Microsoft received much-deserved praise when its accessories made gaming easier for those with disabilities a few years ago. The company has finally announced when it will bring a similar level of accessibility to everyday computer use, along with the price for each new accessory.
In May, Microsoft announced its collection of customizable and attachable input devices to help those with disabilities easily make keyboard and mouse inputs. Six new PC accessibility adapters from Microsoft will be available on October 25. Pre-orders went live on the Microsoft store.
The Microsoft Adaptive Mouse can work as a standard compact mouse, attach to the Mouse Tail for a more traditional shape, and use the Thumb Support for extra right-handed or left-handed comfort. It can also connect with up to three devices — wirelessly or through USB-C — for additional functionality and accessibility. The Adaptive Mouse is $44.99, while the Mouse Tail and Thumb Support come bundled for $14.99.
With Microsoft’s $59.99 Adaptive Hub, users can replace or expand keyboard input by attaching various other accessories. Like the Adaptive Mouse, it can connect to up to three devices wirelessly or through USB-C. It also wirelessly connects to up to four Microsoft adaptive buttons and supports assistive technology from other manufacturers.
Microsoft offers three adaptive buttons for $39.99 each — a concave d-pad, a joystick, and a convex dual button. Each offers easy access to eight-way directional input in different styles for different accessibility needs. They can also handle complex tasks on PCs and phones through sequence macros.
Through Shapeways, Microsoft offers various 3D-printed tails, supports, and other attachments that can further alter the adaptive mouse and buttons to each user’s unique needs. Microsoft also has 3D printed grips for the Business Pen and Classroom Pen 2.

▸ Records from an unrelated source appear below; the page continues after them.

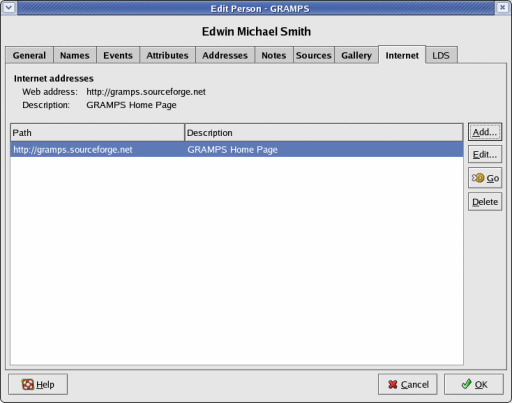The image size is (512, 403).
Task: Open the Names tab
Action: pyautogui.click(x=75, y=55)
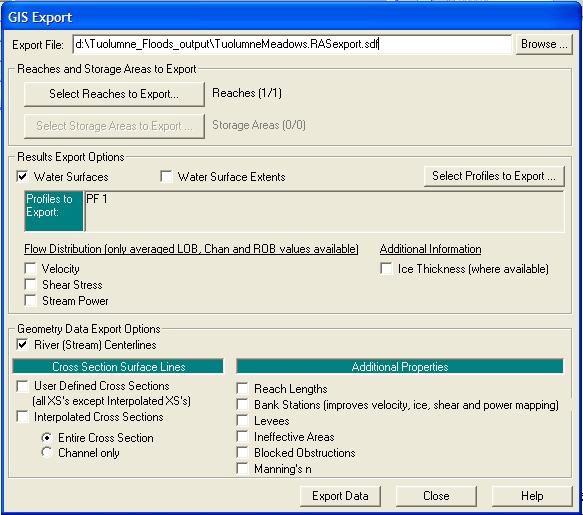Click the Export File path field

(x=292, y=44)
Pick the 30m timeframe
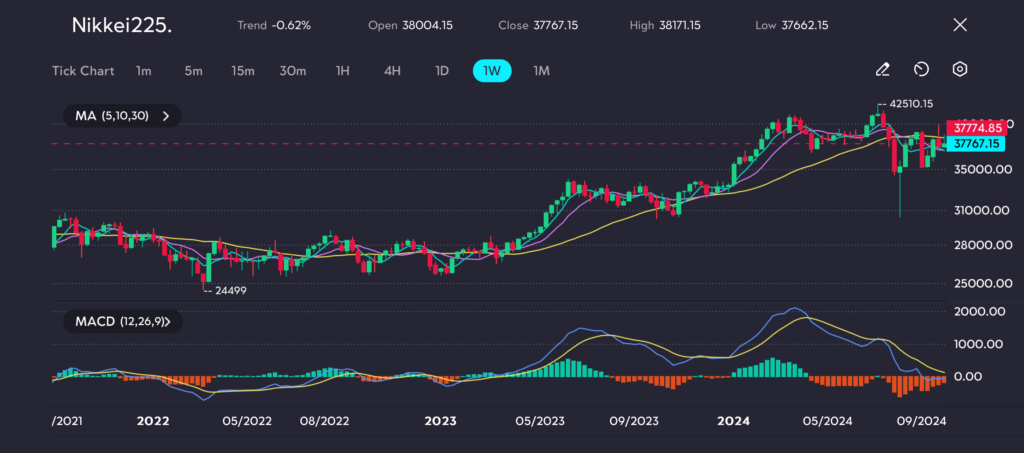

The new accessories echo the Xbox Adaptive Controller, an adaptor hub Microsoft released in 2018 to expand accessibility for Xbox and PC games. It can attach to various assistive peripherals to suit users depending on their disabilities. Since then, products from companies like 8BitDo and Hori have brought similar functionality to other platforms like Android, Raspberry Pi, and Nintendo Switch.